The VAE Used for Stable Diffusion Is Flawed

1. joefourier ◴[01 Feb 24 14:00 UTC] No.39215949[source]▶

I’ve done a lot of experiments with latent diffusion and also discovered a few flaws in the SD VAE’s training and architecture, which have hardly no attention brought to them. This is concerning as the VAE is a crucial competent when it comes to image quality and is responsible for many of the artefacts associated with AI generated imagery, and no amount of training the diffusion model will fix them.

A few I’ve seen are:

- The goal should be to have latent outputs as closely resemble gaussian distributed terms between -1 and 1 with a variance of 1, but the outputs are unbounded (you could easily clamp or apply tanh to force them to be between -1 and 1), and the KL loss weight is too low, hence why the latents are weighed by a magic number to more closely fit the -1 to 1 range before being invested by the diffusion model.

- To decrease the computational load of the diffusion model, you should reduce the spatial dimensions of the input - having a low number of channels is irrelevant. The SD VAE turns each 8x8x3 block into a 1x1x4 block when it could be turning it into a 1x1x8 (or even higher) block and preserve much more detail at basically 0 computational cost, since the first operation the diffusion model does is apply a convolution to greatly increase the number of channels.

- The discriminator is based on a tiny PatchGAN, which is an ancient model by modern standards. You can have much better results by applying some of the GAN research of the last few years, or of course using a diffusion decoder which is then distilled either with consistency or adversarial distillation.

- KL divergence in general is not even the most optimal way to achieve the goals of a latent diffusion model’s VAE, which is to decrease the spatial dimensions of the input images and have a latent space that’s robust to noise and local perturbations. I’ve had better results with a vanilla AE, clamping the outputs, having a variance loss term and applying various perturbations to the latents before they are ingested by the decoder.

replies(6): >>39216175 #>>39216367 #>>39216653 #>>39217093 #>>39219506 #>>39316949 #

2. exo-pla-net ◴[01 Feb 24 14:19 UTC] No.39216175[source]▶

>>39215949 (TP) #

Sounds like they ought hire you.

3. Cacti ◴[01 Feb 24 14:34 UTC] No.39216367[source]▶

>>39215949 (TP) #

All your points are good ones and were knowable by any researcher at the time who wasn’t, idk, a new grad or new to CV. I always assumed they just threw the VAE in there using the default options from the original VAE paper and never thought about it much again, or never looked into it due to the training cost (for hyperparam search, mainly). I don’t remember most of the points you raised being common knowledge when the VAE paper came out, but they certainly were when the stable diffusion paper came out.

replies(1): >>39216692 #

4. meowface ◴[01 Feb 24 14:57 UTC] No.39216653[source]▶

>>39215949 (TP) #

Is anyone actively working on new models that take these (and the issue raised in the link) into account?
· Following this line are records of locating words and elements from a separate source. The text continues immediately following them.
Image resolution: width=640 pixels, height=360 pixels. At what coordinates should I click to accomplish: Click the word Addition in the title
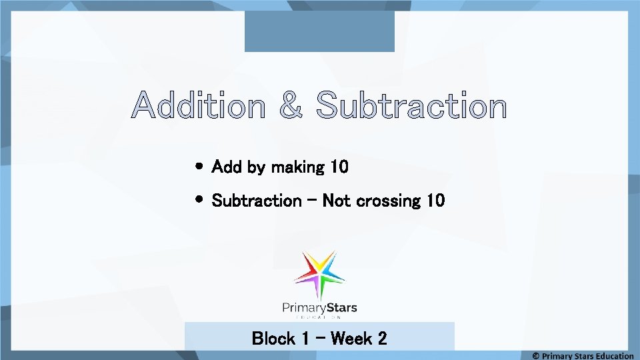(x=198, y=107)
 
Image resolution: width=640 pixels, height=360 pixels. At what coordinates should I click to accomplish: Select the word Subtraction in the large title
(x=411, y=107)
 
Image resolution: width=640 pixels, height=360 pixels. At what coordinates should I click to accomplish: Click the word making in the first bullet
(x=297, y=167)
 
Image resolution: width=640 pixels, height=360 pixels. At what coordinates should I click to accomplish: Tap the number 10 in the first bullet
(x=339, y=167)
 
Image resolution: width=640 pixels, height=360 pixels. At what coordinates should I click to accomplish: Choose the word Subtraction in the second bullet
(x=257, y=201)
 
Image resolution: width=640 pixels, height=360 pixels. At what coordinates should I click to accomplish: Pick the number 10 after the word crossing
(x=435, y=200)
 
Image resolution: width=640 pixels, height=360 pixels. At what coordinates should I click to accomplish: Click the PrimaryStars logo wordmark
(x=319, y=308)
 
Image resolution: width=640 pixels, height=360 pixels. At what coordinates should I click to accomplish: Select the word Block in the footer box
(x=273, y=339)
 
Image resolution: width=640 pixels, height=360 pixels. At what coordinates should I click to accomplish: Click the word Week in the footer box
(x=351, y=339)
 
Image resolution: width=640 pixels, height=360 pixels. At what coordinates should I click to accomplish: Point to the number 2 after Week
(x=382, y=339)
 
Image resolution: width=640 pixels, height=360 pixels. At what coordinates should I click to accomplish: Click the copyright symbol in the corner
(x=535, y=355)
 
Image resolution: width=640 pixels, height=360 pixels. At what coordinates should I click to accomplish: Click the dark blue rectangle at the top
(x=319, y=31)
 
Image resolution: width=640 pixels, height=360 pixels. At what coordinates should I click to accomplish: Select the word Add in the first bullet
(x=227, y=167)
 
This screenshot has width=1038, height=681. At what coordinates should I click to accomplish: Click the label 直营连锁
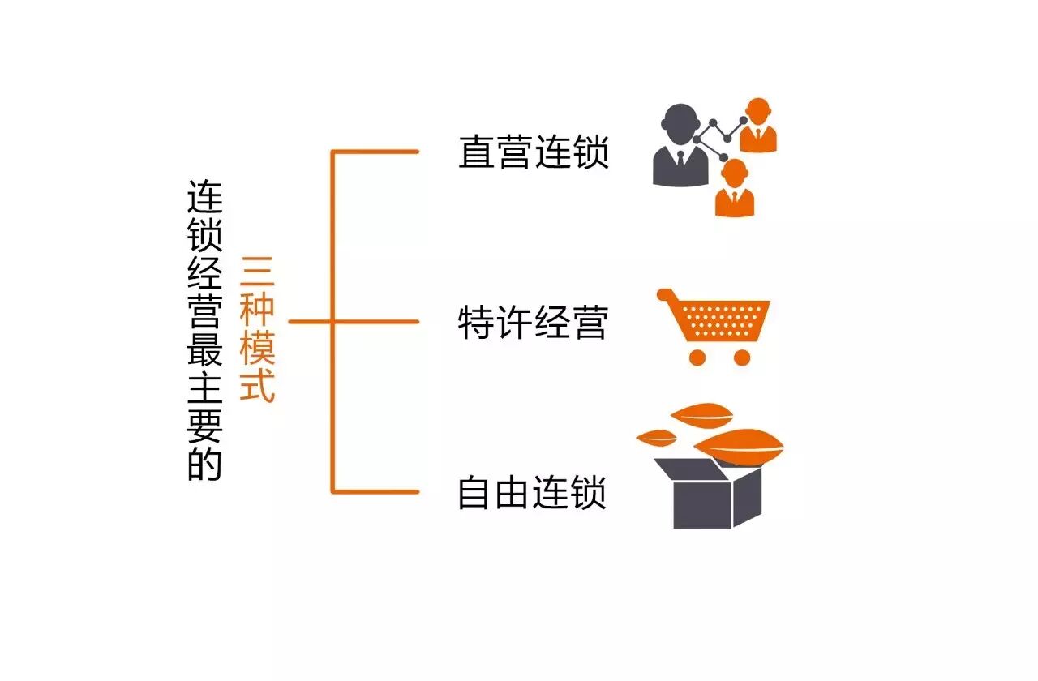click(x=533, y=152)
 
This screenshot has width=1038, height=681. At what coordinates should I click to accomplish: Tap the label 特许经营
click(x=533, y=322)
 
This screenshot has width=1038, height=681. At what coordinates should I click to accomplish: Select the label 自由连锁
click(x=533, y=492)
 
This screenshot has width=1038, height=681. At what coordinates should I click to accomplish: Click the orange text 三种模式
click(x=258, y=328)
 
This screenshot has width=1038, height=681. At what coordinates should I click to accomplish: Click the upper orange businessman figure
click(x=758, y=126)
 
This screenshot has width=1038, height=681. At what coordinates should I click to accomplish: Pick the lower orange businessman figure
click(x=735, y=189)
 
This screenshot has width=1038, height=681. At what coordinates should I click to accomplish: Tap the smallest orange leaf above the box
click(x=656, y=438)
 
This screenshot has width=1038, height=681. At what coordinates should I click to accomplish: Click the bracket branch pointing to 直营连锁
click(x=377, y=152)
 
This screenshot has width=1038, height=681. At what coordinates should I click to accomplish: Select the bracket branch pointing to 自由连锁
click(x=377, y=492)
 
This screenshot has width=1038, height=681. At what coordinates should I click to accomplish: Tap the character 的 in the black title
click(x=204, y=464)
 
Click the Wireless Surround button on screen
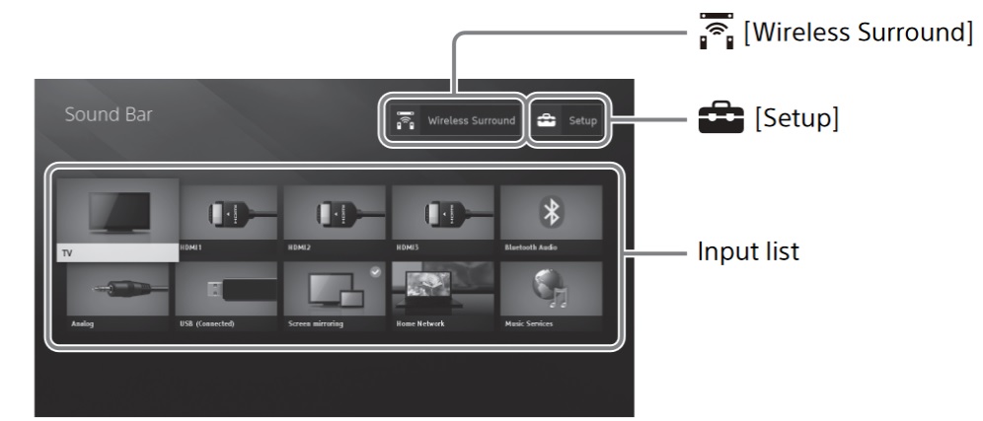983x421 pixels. pyautogui.click(x=455, y=120)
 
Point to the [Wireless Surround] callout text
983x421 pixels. pyautogui.click(x=855, y=34)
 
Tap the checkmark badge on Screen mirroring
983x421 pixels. pyautogui.click(x=375, y=271)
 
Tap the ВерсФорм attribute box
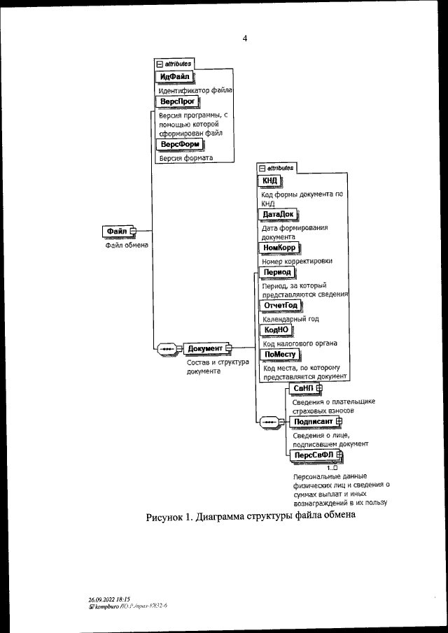[180, 144]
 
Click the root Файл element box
[116, 231]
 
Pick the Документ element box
[204, 348]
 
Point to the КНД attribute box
[270, 181]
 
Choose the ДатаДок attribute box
[276, 213]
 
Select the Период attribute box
[276, 272]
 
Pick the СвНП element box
[303, 388]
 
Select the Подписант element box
[312, 421]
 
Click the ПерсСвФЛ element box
[314, 455]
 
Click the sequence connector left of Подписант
[270, 422]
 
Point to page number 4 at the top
[245, 38]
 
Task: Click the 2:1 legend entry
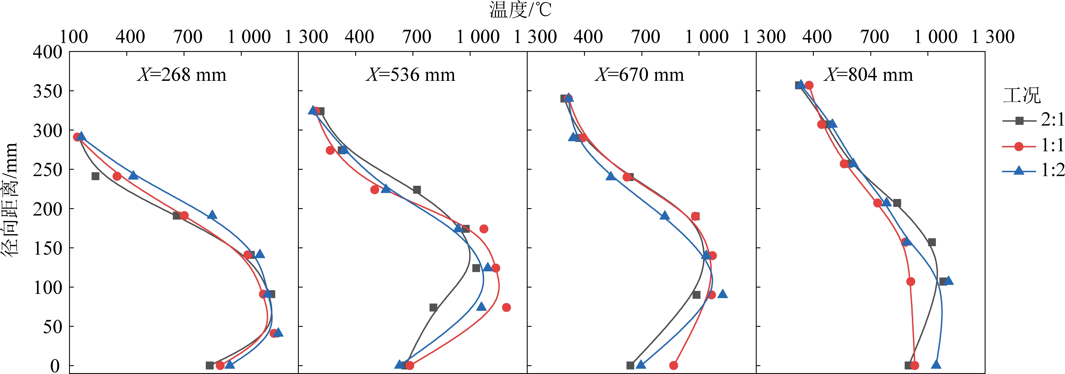1034,121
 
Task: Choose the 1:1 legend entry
1034,146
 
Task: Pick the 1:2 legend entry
1034,170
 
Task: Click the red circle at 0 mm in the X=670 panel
674,365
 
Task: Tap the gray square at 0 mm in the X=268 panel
210,365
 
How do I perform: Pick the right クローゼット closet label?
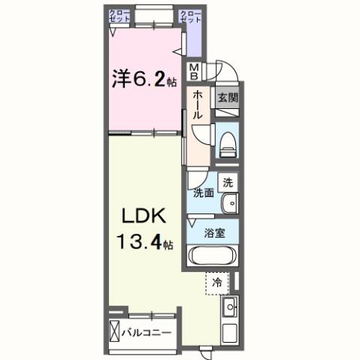tap(191, 17)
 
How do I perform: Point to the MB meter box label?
tap(195, 71)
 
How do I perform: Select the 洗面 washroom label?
tap(203, 192)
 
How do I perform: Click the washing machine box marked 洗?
tap(228, 182)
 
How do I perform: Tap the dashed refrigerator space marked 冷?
tap(216, 283)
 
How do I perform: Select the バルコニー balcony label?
tap(147, 331)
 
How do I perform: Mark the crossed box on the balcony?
tap(115, 331)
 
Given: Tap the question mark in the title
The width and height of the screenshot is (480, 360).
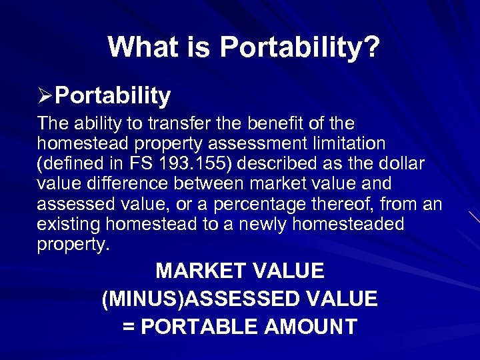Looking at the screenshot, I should tap(371, 47).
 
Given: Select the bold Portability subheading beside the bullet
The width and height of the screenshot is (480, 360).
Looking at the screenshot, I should tap(113, 97).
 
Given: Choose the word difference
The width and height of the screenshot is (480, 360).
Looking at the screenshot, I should tap(116, 184).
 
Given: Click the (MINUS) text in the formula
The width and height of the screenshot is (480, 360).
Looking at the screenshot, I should tap(142, 299).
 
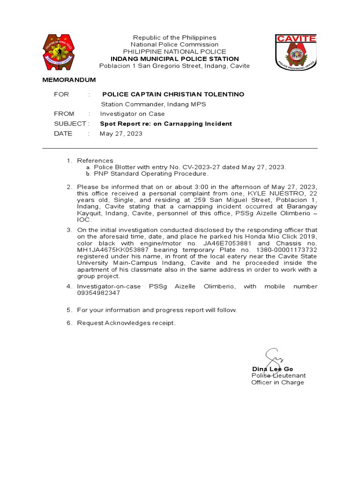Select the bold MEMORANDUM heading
(69, 80)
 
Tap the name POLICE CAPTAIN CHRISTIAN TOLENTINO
(173, 94)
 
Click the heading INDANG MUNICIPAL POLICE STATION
(174, 59)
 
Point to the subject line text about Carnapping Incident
(166, 124)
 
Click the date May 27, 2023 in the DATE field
(121, 134)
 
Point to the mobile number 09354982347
(98, 293)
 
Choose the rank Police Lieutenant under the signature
(278, 375)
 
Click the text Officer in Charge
(278, 382)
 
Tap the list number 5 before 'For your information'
(69, 310)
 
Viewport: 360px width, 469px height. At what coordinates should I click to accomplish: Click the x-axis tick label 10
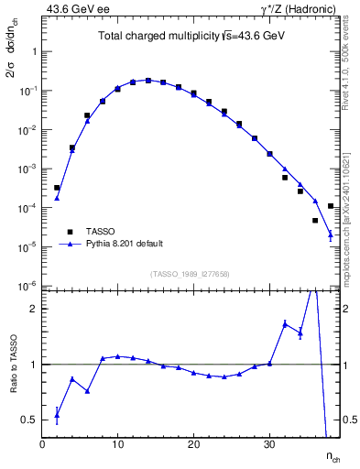(x=117, y=446)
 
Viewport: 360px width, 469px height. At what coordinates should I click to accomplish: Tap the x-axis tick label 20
(x=193, y=446)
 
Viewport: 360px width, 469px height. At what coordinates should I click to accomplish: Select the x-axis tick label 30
(x=269, y=446)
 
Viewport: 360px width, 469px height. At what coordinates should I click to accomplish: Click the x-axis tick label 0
(x=42, y=446)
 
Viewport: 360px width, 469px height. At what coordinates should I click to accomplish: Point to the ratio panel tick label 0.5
(x=30, y=420)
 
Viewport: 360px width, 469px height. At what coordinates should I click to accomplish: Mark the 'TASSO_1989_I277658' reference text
(x=190, y=274)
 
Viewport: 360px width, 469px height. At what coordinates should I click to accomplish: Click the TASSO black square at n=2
(x=57, y=188)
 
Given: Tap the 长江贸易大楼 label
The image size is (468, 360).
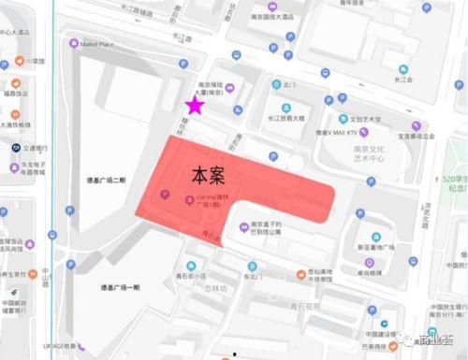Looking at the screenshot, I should coord(285,119).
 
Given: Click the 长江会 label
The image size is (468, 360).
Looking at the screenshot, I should coord(404,80).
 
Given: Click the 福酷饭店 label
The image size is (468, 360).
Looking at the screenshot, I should coord(18,93).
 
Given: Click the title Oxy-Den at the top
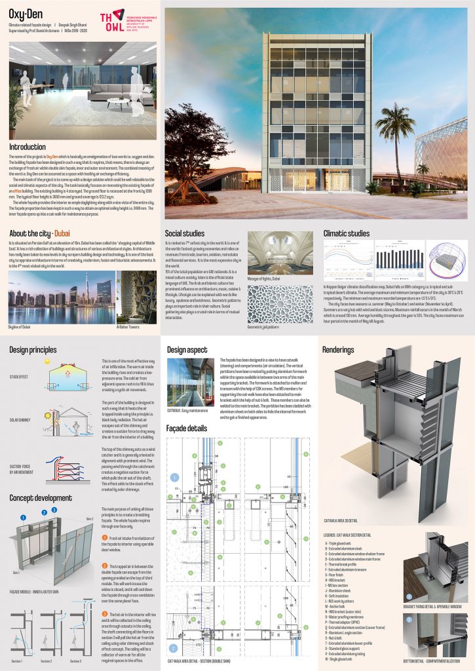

replies(2): >>39217419 #>>39218978 #

5. michaelt ◴[01 Feb 24 15:02 UTC] No.39216692[source]▶

>>39216367 #

> All your points are good ones and were knowable by any researcher at the time who wasn’t, idk, a new grad or new to CV.

I think you are radically overstating how obvious some of these things are.

What you call "just threw the VAE in there using the default options from the original VAE paper" is what another person might call "used a proven reference implementation, with the settings recommended by its creator"

Sure, there are design flaws with SD1.0 which feel obvious today - they've published SDXL and having read the paper, I wouldn't even consider going about such a project without "Conditioning the Model on Cropping Parameters". But the truth is this stuff is only obvious to me because someone else figured it out and told me.

replies(1): >>39220850 #

6. nullc ◴[01 Feb 24 15:41 UTC] No.39217093[source]▶

>>39215949 (TP) #

I would assume there is not much attention because better results come from just dropping the VAE entirely unless you're chasing a small resource bound, but most of the research interest is in state of the art work which is hardly resources bounded.

replies(1): >>39218798 #

7. refulgentis ◴[01 Feb 24 16:06 UTC] No.39217419[source]▶

>>39216653 #

Yes: from TFA, SD XL released some months ago uses a new VAE.

n.b. clarifying because most of the top comments currently are recommending this person is hired / inquiring if anyones begun work to leverage their insights: they're discussing known issues in a 2 year old model as if it was newly discovered issues in a recent model. (TFA points this out as well)

replies(1): >>39218520 #

8. joefourier ◴[01 Feb 24 17:25 UTC] No.39218520{3}[source]▶

>>39217419 #

The SD-XL VAE doesn’t take into account any of those insights, it’s the exact same as the SD1/2 one, just trained from scratch with a batch size of 256 instead of 9 and with EMA.

replies(1): >>39218940 #

9. godelski ◴[01 Feb 24 17:45 UTC] No.39218798[source]▶

>>39217093 #

There are plenty of works showing diffusion with other backbones, ViT is the easiest to find.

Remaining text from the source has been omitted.